At the end of September, Rigetti reported $212 million in assets and a net loss of $49 million for the year to date. The SPAC deal was originally expected to net $458 million, pushing Rigetti’s valuation to about $1.5 billion, but after some investors pulled out it raised not much over half the expected amount.

Quantum computing is a particularly precarious investment field. The technology, meant to accelerate computer processing by harnessing quantum mechanics to solve complex problems, will likely not be widely useful for years. Standards in pricing and business practices have yet to be solidified.

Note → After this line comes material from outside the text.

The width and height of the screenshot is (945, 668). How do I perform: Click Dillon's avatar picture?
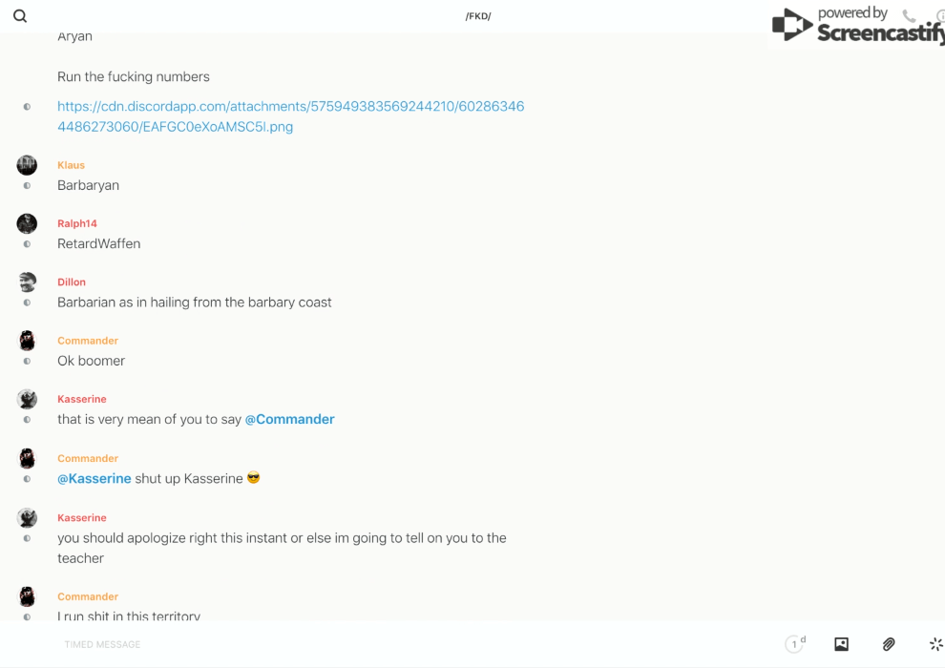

And although companies such as Volkswagen are experimenting with quantum computing, products and demand are not yet well-established.

“In some sense, SPACs are ideal for a company that has huge potential but is going to take some time to mature,” D-Wave CEO Alan Baratz told Fast Company about its merger in August 2022. “With a SPAC, you’re able to tap into the funding sources in the public markets to accelerate your growth and do it based on the future potential.” As of late September, D-Wave reported $39 million in assets and nearly the same in net losses for the first nine months of 2022, but the company has signed a deal with a capital fund to provide an extra $150 million over three years. The company did not provide a comment for this story.

Companies are standing by the SPAC paths they took, and some have significant reserves. Peter Chapman, president and CEO of IonQ, says the company merged with a SPAC to raise the “substantial” amount of capital it needed. The company reported that in September it had $556 million in cash and investments and losses of $30 million for the year to date.

“IonQ is making outstanding advancements at a time when other companies in our field are slowing down,” Chapman told WIRED in an email. The company is still hiring for dozens of positions, has worked with with Dell and GE, and has enough cash to keep moving ahead, Chapman says. “Based on our achievements to date, we continue to believe that the money we raised last year will fund IonQ for the foreseeable future.”

Quantum computing projects at giants like Alphabet and IBM can draw on revenues from their established businesses. But smaller ventures going all-in on quantum need other sources of cash to ensure their long-term survival. SPACs were an appealing money source, but some companies that tapped them may be caught up in the fallout.

“The unfortunate thing with SPACs is they allowed companies to rush to the public markets before they should’ve,” says Charles Kane, a lecturer in international finance and leadership at the Massachusetts Institute of Technology. “All SPACs aren’t bad, but a lot of them were bad because they should never have been public to begin with.”

Kane says that could spell trouble not just for those who bought stocks, but for the prospects of companies trying to develop expensive, labor-intensive technologies. “Their access to capital is more limited once they’re a public company,” says Kane. “That will impact their ability to develop further.”